Pienso en las concejalas que han considerado “valiente” y no temerario convocar una fiesta que consiste en abrir la casa de uno para que entre los otros, en un momento en el que los responsables sanitarios nos dicen que en la casa de uno, como mucho, entran seis.

Pienso en alcaldes que dicen que la fiesta de los patios de otoño es un ejemplo para toda España, en un momento en el que la tasa de contagio de la ciudad que gobiernan ya ha superado el margen a partir del cual los expertos predicen que la pandemia puede empezar a descontrolarse.

Pienso en políticos que no ven más allá del presente, que solo parecen querer analizar el presente continuo. “One day at a time”, dicen en Norteamérica. “It's a beautiful day, the beaches are opened, and people are having a wonderful time”, que dijo el alcalde de Tiburón.

Pienso en que la mejor predicción del comportamiento futuro es el comportamiento pasado. Y en que hace un par de meses, las calles de algunos pueblos de Córdoba se llenaron de gente para celebrar las no fiestas, las no ferias. Y en que habían venido visitantes de fuera, como todos los veranos ocurre en los pueblos que hace tiempo dejaron marchar a sus hijos.

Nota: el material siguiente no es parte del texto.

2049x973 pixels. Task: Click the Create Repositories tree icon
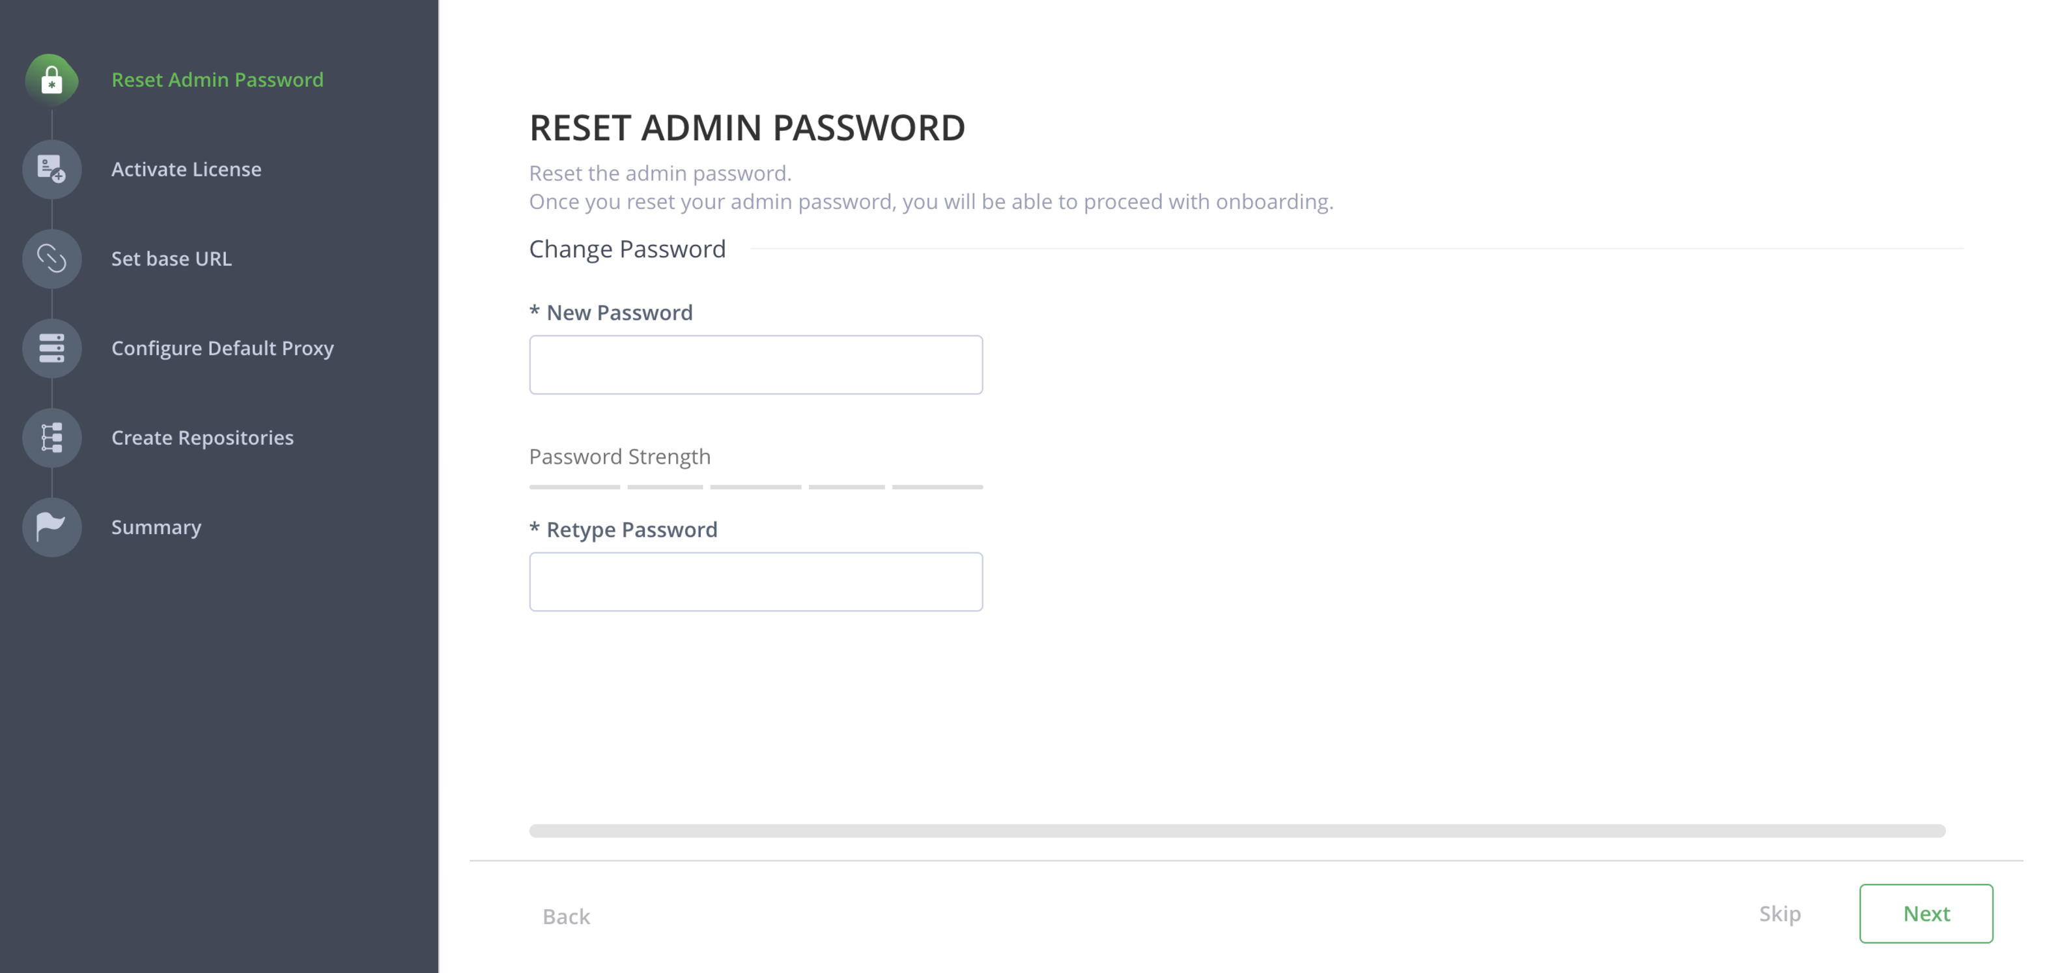(x=51, y=437)
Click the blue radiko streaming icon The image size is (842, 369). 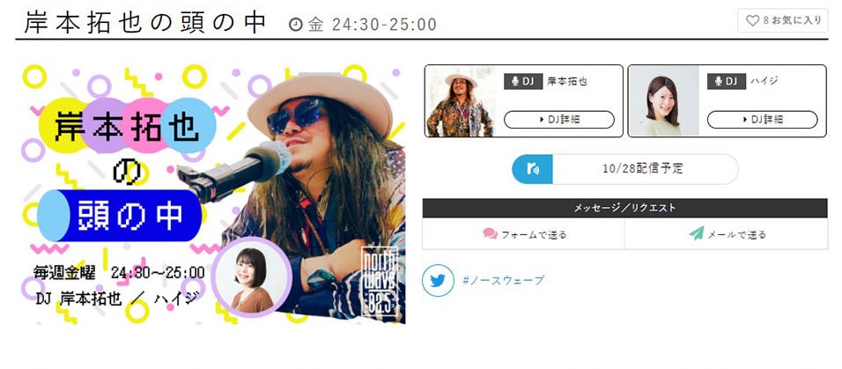532,169
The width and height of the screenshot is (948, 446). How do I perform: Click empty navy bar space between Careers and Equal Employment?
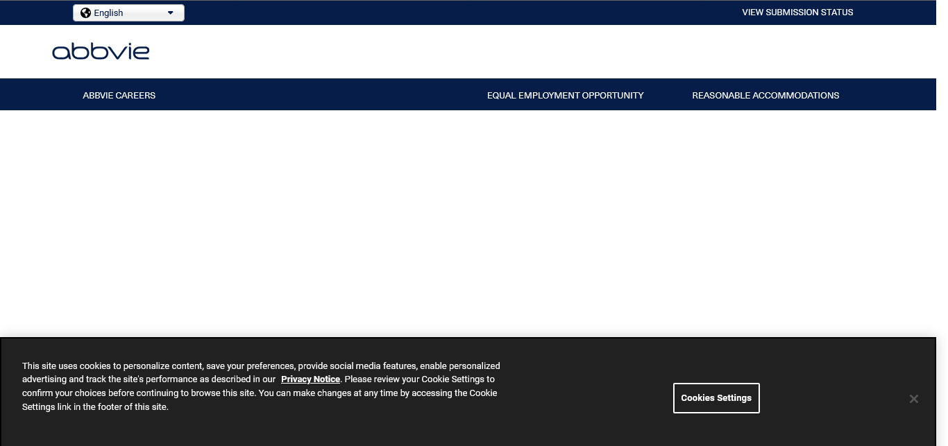(319, 95)
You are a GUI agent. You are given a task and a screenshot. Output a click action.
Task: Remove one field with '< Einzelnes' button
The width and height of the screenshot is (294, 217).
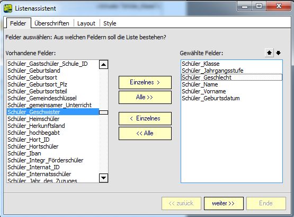point(145,118)
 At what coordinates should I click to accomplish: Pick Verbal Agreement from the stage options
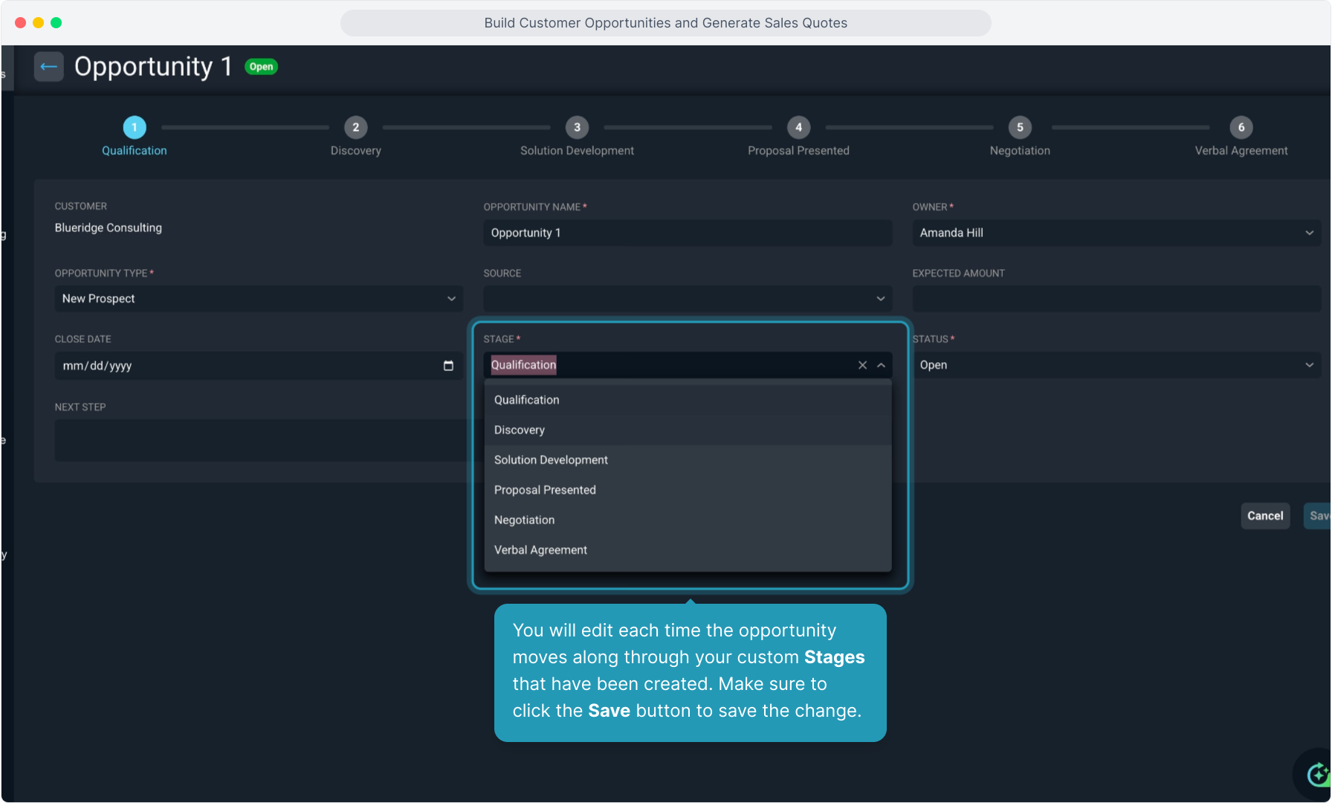(x=540, y=550)
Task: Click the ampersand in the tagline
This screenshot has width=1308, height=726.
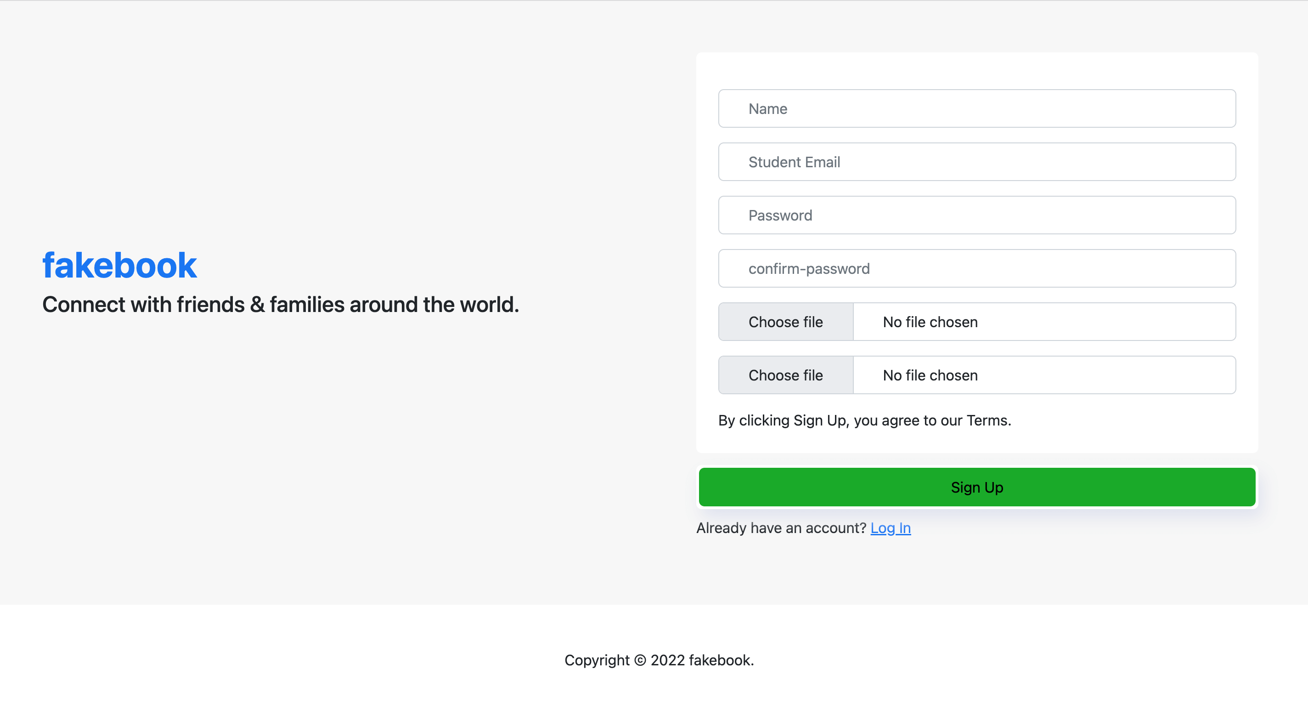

Aquello fue el inicio de la segunda ola que ahora surfeamos en una tabla de corcho, a la que no paramos de invitar a gente por una razón que puedo llegar a entender aunque no me parezca demasiado brillante.

Porque celebramos al que viene. Los contamos. Cada visita es una raya de cocaína. Somos adictos a la turistina. Nos ponen palote los números y porcentajes. Políticos, periodistas, hoteleros, empresarios, vecinos, propietarios, controladores... todos jugamos al juego de sumar y hacer medias, buscando la foto finish que se parezca a lo que éramos y nos recuerde lo que queremos ser.

Nos vuelven locos los números y los sacamos a relucir. A veces contra el otro, a veces contra nosotros mismos. Y aún así, no tengo nada claro que nos convenga sacar pecho con la tasa de visitantes, si existe una posibilidad, por ínfima que sea, de que también vaya a crecer la tasa de contagio.

Porque, ante la duda, siempre: No te drogues.

Creo que Córdoba tiene que empezar a pensar seriamente en dejar la turistina.